Copy each line below that has "icon".

■ Extracted data ■
------------------------------

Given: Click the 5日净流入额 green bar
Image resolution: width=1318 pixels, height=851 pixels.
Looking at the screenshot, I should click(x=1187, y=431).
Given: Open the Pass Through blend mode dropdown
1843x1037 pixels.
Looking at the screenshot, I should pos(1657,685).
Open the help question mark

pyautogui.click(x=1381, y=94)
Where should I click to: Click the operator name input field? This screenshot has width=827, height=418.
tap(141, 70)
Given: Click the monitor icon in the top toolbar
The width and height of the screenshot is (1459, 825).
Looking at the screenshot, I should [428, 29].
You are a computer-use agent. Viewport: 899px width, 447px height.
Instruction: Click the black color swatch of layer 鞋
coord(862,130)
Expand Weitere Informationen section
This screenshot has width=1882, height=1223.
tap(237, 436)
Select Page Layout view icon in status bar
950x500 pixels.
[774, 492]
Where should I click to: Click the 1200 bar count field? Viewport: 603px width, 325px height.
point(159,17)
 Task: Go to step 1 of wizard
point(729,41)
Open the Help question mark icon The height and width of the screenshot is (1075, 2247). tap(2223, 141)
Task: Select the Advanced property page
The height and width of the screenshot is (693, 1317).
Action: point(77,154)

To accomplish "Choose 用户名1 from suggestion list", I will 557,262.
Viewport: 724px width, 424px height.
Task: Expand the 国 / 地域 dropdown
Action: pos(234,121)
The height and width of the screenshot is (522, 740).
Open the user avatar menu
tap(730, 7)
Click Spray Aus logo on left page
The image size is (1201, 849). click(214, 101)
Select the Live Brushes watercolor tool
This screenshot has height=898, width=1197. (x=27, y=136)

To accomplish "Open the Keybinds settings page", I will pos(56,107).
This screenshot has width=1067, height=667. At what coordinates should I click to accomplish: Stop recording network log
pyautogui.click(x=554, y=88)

------------------------------

■ Exercise result ■
Given: Click the monitor icon in the top toolbar
Select Page Layout view icon in status bar
Open the Help question mark icon The height and width of the screenshot is (1075, 2247). tap(2223, 141)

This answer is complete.